Het CDA wil de AOW-leeftijd en de AOW-regeling ongemoeid laten en ziet de AOW als een solide basispensioen dat al toekomstbestendig is gemaakt. Er worden geen voorstellen gedaan om de AOW-leeftijd te verhogen, verlagen of anderszins aan te passen; het CDA kiest voor stabiliteit en rust rond de AOW. Wel wil de partij de leefvormenregeling binnen de AOW vereenvoudigen om bureaucratie te verminderen.
Het CDA vindt dat de AOW als basispensioen voor ouderen al toekomstbestendig is gemaakt en wil daarom geen wijzigingen aanbrengen in de AOW-leeftijd of de regeling zelf. Dit standpunt is bedoeld om zekerheid te bieden aan ouderen en rust te creëren rond het pensioenstelsel.
“De AOW is ons basispensioen, pensioenregelingen zijn daarop gebaseerd. De komende jaren krijgen steeds meer ouderen hun welverdiende AOW en pensioen. We houden daarom de AOW ongemoeid.”

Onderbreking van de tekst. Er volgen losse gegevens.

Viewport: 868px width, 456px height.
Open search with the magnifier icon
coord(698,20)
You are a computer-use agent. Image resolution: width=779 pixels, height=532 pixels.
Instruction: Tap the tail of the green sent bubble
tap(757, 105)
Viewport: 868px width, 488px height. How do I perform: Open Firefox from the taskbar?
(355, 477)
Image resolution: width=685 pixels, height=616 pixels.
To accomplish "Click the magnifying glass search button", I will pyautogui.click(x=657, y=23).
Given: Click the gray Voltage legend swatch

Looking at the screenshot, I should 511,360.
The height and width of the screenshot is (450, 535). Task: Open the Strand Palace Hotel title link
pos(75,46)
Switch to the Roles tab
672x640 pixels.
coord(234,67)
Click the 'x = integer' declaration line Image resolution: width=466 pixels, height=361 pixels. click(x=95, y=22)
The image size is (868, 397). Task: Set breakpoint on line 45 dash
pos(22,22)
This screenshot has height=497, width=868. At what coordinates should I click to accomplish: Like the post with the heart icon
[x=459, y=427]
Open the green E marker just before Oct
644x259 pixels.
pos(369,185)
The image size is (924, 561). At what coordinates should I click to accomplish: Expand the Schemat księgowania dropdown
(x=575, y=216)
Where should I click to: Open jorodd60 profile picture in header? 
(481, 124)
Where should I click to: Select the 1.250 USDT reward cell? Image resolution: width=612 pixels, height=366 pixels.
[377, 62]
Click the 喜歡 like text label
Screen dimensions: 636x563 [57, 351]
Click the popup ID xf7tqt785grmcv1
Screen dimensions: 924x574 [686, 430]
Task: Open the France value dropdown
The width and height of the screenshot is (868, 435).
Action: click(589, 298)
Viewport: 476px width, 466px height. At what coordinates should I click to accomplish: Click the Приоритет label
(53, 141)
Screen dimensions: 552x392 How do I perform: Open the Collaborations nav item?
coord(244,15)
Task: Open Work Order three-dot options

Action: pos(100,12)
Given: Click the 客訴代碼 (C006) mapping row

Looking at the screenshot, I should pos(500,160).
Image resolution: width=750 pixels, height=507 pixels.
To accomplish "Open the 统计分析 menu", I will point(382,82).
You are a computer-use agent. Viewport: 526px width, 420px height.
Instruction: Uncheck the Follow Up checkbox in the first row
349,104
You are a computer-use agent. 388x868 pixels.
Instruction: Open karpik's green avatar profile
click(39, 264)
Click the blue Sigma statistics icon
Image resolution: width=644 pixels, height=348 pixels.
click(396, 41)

“De AOW blijft het basispensioen voor alle ouderen en is de afgelopen jaren al toekomstbestendig gemaakt, en laten we daarom ongemoeid.”
“De AOW is en blijft het basispensioen voor alle ouderen. Zo bieden we lange termijn zekerheid.”
Het CDA wil de 21 verschillende leefvormen in de AOW-regeling vereenvoudigen om onnodige controles en bureaucratie te voorkomen. Dit moet leiden tot minder administratieve lasten en meer privacy voor ouderen.
“We vereenvoudigen de 21 leefvormen in de AOW, zodat er geen controles aan huis meer hoeven plaats te vinden.”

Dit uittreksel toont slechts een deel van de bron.